Both patterns leverage the base‑layer generative capacity of instruct models while preserving the safety properties of the chat interface.

7. Limitations and Open Questions

The performance gains from completion prompting are neither universal nor uniformly reproducible across all model families. Model‑specific training choices, such as the degree of chat‑template reliance during instruction tuning, moderate the effect magnitude.

Safety evaluations specific to completion‑mode interactions remain sparse. Preliminary studies indicate heightened vulnerability to prefix completion attacks and prompt injection when dialogue templates are absent. Quantifying these risks across model scales and deployment contexts requires further systematic benchmarking.

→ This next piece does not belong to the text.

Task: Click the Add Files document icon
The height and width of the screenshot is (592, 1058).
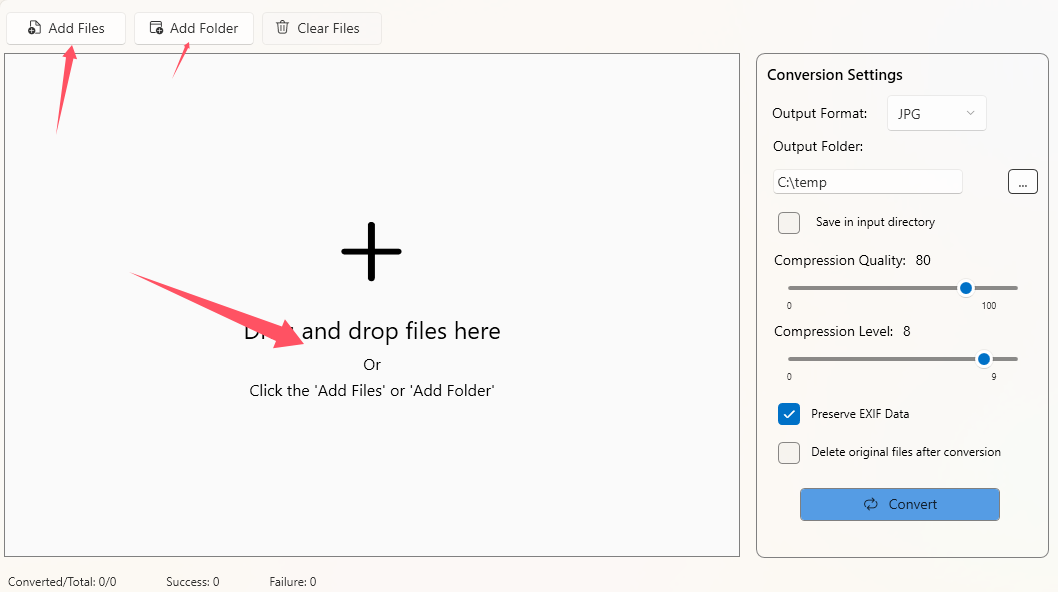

The extent to which completion prompts fully revert alignment‑induced changes in internal representations also remains unmeasured. Value‑alignment modifications may affect deep feature spaces beyond what prompt‑level interventions can reverse.

8. Conclusion

Completion prompting on instruction‑tuned models constitutes a lightweight, training‑free method to mitigate alignment tax in targeted task domains. Its efficacy stems from the architectural duality of instruct models, which retain base‑model autoregressive capabilities beneath a dialogue‑oriented surface. When employed within safety‑conscious prompting architectures, completion prompts offer a practical avenue for recovering generative performance without compromising alignment objectives. Further empirical work should establish standardized benchmarks and safety protocols for completion‑mode deployment.